Je remonte la ligne de traîne et découvre un joli petit thon de 45 cm de long. Vous vous dites: facile, Pierre a l’habitude avec son épuisette, il en a remonté des plus gros… Mais aujourd’hui j’avais innové dans ma technique de pêche et créé un nouveau bas de ligne pour multiplier mes chances. Je me souvenais d’un passage d’un livre de B. Moitessier où il accroche les uns derrière les autres (ou côte à côte ?) plusieurs leurres, pour créer un espace où les poissons factices grouillent et attirent ainsi plus les proies.

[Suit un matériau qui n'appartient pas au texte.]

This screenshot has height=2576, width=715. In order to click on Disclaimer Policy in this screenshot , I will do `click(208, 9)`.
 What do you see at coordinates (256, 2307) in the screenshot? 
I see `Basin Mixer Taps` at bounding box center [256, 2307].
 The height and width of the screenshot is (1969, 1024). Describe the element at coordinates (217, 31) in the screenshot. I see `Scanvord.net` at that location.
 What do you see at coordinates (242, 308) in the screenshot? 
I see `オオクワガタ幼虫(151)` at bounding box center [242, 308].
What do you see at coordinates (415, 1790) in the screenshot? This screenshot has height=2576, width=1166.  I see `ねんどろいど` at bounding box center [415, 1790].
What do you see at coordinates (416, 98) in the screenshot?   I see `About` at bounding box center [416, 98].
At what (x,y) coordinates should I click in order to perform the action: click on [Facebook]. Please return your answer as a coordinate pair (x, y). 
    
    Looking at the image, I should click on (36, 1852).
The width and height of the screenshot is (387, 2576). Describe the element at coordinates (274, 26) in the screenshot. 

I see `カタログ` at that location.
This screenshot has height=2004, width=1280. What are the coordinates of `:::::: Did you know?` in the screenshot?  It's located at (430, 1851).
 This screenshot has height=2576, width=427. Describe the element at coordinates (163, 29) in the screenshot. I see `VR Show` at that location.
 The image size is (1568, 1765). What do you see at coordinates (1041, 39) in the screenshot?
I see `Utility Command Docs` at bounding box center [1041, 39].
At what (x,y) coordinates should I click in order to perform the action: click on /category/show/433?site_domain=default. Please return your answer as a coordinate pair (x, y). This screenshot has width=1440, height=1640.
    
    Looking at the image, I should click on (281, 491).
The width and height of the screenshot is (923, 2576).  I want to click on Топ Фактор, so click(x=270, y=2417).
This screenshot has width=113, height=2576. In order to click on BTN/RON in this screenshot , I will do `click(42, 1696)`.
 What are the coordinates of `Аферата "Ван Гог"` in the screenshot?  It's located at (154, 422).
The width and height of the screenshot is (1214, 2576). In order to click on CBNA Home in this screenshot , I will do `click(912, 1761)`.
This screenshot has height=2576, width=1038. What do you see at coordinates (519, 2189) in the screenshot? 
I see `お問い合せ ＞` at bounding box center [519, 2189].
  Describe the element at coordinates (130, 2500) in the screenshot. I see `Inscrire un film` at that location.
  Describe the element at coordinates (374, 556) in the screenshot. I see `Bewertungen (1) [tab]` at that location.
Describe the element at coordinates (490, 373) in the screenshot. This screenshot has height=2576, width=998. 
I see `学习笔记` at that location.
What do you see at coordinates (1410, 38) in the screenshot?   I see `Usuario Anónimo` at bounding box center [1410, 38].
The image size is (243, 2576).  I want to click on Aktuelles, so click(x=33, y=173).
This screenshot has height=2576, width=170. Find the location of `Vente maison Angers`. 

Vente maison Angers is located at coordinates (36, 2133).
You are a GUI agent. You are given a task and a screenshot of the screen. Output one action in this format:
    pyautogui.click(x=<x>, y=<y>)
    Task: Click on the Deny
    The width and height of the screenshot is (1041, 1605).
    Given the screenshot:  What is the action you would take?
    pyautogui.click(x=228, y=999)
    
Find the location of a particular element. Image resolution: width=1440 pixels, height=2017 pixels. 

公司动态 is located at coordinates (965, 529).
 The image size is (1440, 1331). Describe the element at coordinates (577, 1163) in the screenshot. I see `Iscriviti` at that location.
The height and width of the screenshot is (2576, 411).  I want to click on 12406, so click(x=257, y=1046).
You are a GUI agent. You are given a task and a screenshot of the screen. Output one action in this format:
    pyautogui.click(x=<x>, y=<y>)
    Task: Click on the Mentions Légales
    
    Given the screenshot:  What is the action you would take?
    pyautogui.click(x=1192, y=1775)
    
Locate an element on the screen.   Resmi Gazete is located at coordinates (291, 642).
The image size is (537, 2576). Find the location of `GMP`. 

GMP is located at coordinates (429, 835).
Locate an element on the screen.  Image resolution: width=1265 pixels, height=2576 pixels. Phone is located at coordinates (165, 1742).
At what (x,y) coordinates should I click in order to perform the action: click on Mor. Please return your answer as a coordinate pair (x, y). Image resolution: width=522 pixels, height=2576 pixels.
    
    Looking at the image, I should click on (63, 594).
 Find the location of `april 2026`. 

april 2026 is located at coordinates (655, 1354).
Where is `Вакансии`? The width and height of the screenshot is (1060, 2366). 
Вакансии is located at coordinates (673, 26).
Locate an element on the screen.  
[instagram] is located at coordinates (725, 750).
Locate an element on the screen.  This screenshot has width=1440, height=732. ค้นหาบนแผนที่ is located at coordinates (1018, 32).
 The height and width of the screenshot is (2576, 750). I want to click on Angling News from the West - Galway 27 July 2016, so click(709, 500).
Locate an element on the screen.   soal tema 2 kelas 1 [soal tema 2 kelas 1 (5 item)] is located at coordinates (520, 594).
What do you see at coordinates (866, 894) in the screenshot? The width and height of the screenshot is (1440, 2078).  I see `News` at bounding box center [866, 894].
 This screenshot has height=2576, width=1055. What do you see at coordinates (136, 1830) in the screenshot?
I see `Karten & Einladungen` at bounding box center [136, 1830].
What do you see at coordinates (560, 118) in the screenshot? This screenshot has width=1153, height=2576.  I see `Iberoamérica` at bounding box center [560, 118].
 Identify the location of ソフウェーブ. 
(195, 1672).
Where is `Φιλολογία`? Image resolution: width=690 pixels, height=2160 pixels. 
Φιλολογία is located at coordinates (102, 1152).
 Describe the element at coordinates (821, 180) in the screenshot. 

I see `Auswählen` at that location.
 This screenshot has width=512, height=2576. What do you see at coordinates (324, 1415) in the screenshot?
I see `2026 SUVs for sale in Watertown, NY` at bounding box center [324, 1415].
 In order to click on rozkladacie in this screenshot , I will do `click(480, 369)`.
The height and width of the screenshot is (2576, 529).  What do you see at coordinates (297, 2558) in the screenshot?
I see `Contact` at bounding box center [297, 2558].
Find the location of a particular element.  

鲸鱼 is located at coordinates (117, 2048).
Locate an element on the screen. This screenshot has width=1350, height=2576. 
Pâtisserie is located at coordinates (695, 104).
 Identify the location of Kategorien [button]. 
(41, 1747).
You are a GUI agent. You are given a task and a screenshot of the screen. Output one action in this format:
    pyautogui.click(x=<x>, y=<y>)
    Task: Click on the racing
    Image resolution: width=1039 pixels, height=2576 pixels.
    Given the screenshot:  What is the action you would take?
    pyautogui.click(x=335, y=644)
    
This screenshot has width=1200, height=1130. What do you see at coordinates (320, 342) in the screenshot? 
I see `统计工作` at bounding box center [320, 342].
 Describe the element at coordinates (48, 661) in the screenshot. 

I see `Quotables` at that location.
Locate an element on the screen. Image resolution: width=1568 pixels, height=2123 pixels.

Mon bas de ligne est donc aujourd’hui fait de cinq petites flammes avec des petits hameçons à maquereaux, puis un mètre plus bas, un leurre en forme de poisson jaune et vert acheté à Montendre il y a 2 ans installé d’origine avec deux hameçons triples, puis pour finir un mètre encore plus loin un leurre/poisson articulé qui frétille dans l’eau monté de deux hameçons triples aussi. Le thon était pris sur le dernier leurre. Je n’avais pas trop réfléchis au moment d’inventer tout ça ! Comment remonter d’une main une ligne pleine de crochets très « amoureux » alors qu’au bout se débat un thon et de l’autre main tenir l’épuisette, le tout à moitié penché au-dessus de la filière ?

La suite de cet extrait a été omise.